=== Goal of the exercise ===
Every line below that holds the string "Image" should be copied.
::: Record set :::
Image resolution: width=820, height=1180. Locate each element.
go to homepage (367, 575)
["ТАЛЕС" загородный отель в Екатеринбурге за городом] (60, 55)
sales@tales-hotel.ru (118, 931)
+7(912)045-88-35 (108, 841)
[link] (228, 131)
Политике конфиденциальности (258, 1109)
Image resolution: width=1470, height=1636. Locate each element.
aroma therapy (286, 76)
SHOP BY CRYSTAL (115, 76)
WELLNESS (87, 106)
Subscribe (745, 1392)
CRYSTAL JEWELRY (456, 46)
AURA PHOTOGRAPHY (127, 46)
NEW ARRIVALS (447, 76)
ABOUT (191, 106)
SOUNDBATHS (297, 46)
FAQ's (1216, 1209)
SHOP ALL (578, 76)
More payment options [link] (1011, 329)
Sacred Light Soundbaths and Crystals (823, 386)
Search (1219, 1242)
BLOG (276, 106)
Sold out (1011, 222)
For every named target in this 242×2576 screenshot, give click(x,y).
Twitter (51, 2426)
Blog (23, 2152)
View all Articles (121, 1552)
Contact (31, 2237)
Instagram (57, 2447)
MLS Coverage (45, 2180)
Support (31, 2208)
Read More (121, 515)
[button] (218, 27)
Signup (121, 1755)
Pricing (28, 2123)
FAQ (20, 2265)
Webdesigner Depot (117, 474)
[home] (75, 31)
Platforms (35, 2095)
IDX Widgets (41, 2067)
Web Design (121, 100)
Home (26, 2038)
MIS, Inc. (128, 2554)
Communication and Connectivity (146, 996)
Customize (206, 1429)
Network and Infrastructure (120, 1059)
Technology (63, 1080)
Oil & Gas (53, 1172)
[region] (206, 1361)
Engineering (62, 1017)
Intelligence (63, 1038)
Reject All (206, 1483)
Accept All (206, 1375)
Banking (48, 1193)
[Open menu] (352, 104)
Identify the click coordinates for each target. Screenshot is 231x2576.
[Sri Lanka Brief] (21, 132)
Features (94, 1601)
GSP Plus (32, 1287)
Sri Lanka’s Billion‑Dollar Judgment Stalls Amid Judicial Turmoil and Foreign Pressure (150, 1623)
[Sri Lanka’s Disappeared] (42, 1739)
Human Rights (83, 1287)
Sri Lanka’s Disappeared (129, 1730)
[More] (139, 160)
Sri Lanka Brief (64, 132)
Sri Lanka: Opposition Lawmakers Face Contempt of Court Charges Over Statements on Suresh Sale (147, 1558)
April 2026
:::
=== Answer to this problem ===
Image resolution: width=820, height=1180. Locate each element.
Image resolution: width=1470, height=1636. Locate each element.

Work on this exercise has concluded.